Así de rico...

"Tomé sus nalgas firmemente con mis manos y empecé a menearme, sintiendo el roce de su ingle contra mi clítoris"...
Lulú Petite
15/05/2018 - 05:18

Querido diario: Quedamos en vernos aproximadamente una hora pasada las tres. A Mauricio lo conozco desde el año pasado. Es un buen tipo. Alto, de muy buenos modales y actitud siempre amable, tiene una sonrisa casi tierna y mucha disposición a escuchar. Es un tipo tranquilo a quien, cuando siente que la ocasión lo amerita, le gusta sacarse el estrés en un cuarto de hotel.

Lo bueno es que, con Mauricio la ocasión siempre lo amerita. Si está muy cansado, si está relajado, si algún negocio va bien, para celebrar, si un negocio va mal, para distraerse, cualquier cosa es buen pretexto para desahogar sus calenturas. Me esperaba en el cuarto de su hotel, con la camisa semidesabotonada y descalzo. No sé qué tienen los hombres en pantalón de mezclilla y descalzos que me gusta.

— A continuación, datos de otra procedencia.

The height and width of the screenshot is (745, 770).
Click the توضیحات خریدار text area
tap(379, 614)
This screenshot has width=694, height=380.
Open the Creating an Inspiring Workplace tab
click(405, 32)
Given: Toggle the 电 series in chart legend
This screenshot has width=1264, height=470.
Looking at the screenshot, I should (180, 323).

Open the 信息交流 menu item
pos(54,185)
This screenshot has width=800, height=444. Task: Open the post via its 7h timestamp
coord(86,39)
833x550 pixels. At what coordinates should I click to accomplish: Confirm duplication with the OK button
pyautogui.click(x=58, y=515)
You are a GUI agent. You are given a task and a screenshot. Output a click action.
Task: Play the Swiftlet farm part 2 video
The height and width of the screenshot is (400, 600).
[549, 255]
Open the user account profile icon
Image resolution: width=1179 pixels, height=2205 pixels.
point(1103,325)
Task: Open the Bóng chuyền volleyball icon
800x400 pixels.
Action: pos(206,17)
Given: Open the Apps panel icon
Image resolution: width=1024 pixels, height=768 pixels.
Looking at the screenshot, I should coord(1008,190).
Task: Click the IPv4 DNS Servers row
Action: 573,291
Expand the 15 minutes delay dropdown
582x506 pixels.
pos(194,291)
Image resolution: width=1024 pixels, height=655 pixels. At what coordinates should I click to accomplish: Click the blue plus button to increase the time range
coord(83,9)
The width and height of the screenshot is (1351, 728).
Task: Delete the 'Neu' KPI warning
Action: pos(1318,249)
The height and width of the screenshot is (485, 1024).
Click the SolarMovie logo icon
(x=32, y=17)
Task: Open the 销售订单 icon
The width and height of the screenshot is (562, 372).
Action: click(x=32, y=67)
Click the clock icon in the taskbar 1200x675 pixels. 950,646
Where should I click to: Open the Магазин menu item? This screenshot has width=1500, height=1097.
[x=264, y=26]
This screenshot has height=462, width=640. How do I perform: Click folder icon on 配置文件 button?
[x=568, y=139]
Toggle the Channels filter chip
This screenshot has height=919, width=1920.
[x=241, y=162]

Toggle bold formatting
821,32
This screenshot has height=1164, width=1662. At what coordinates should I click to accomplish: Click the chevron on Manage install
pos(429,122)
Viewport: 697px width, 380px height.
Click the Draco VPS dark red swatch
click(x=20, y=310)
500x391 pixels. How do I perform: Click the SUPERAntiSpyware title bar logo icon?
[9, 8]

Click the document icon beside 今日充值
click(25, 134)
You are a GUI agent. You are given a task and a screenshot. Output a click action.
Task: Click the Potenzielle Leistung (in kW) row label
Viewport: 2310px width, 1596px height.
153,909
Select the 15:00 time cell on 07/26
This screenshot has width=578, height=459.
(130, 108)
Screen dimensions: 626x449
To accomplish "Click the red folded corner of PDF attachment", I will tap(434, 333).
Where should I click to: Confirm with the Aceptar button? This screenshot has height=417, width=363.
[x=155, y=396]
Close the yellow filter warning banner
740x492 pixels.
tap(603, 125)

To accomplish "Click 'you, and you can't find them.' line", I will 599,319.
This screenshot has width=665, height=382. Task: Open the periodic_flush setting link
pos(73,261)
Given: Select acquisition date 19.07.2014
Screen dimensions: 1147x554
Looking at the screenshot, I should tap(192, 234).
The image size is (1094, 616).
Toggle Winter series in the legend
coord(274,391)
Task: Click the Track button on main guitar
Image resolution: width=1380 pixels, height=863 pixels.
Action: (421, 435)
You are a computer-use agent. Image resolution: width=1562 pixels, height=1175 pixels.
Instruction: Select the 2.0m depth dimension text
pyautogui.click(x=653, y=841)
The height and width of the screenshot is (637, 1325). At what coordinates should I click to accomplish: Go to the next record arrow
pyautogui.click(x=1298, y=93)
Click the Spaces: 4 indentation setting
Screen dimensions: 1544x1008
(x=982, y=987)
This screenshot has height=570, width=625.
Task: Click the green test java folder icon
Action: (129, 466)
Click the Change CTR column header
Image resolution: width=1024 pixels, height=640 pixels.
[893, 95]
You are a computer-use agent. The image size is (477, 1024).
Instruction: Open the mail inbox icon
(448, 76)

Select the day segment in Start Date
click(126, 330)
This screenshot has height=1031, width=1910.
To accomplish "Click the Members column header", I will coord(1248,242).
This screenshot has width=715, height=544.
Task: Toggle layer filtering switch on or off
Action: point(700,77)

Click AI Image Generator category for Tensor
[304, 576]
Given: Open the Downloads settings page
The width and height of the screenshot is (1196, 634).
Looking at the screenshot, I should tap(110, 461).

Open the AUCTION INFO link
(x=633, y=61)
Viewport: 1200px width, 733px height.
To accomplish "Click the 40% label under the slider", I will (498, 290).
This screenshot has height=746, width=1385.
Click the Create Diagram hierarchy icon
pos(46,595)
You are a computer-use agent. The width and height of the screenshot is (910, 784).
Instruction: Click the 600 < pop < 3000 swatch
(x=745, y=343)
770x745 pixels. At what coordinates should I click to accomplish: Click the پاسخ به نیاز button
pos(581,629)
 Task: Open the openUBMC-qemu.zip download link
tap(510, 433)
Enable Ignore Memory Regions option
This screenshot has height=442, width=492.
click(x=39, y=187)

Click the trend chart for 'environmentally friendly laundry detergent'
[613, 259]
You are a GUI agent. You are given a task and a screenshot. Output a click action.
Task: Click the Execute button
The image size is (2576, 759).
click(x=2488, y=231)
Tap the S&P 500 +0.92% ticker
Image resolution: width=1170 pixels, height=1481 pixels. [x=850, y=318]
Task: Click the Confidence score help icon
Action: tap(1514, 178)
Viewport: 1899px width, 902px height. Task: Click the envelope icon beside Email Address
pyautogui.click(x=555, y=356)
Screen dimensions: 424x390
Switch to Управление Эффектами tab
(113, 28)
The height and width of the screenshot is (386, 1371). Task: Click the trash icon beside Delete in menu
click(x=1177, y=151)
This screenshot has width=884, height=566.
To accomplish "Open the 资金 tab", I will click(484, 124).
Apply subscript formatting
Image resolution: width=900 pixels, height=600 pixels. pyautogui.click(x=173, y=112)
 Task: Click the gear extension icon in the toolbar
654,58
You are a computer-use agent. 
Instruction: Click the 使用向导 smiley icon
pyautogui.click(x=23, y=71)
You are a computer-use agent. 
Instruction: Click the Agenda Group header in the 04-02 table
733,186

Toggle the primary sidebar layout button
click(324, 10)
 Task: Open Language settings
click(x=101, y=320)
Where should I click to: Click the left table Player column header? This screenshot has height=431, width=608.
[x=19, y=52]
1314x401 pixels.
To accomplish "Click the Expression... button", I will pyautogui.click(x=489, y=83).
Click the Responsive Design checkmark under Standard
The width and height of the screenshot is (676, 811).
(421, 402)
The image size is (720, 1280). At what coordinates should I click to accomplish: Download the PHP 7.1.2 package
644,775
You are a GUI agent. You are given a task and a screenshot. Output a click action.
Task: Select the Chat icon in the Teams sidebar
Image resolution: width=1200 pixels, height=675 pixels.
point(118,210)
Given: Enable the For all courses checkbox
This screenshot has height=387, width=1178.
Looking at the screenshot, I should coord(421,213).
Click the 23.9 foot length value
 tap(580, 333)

Nos saludamos con mucho cariño y nos pusimos a platicar, quizá yo más que él, sobre cualquier cosa. Le gusta comentarme qué películas ha visto últimamente, pues sabe que a mí me encanta el cine. Mientras, yo coloqué mi bolsa sobre el buró y saqué algunos condones. Noté que me veía, fascinado.

—Siempre preparada, ¿no?

—Siempre.

Después de eso no tardamos mucho en acercarnos. Tomó mi mano y me miró sonriendo.

—Desde hace rato que no nos veíamos —dijo.

Acarició mi mentón suavemente. Se inclinó para besarme y sentí sus labios tibios y húmedos sobre los míos. Mi lengua salió en busca de la suya y la encontró dispuesta. Apasionados por el furor de la intimidad, el tiempo acumulado y sus ganas contenidas, comenzamos a estrujarnos. Rápidamente, prendas de ropa iban cayendo por el cielo mientras nosotros, desnuditos, nos metíamos a la cama.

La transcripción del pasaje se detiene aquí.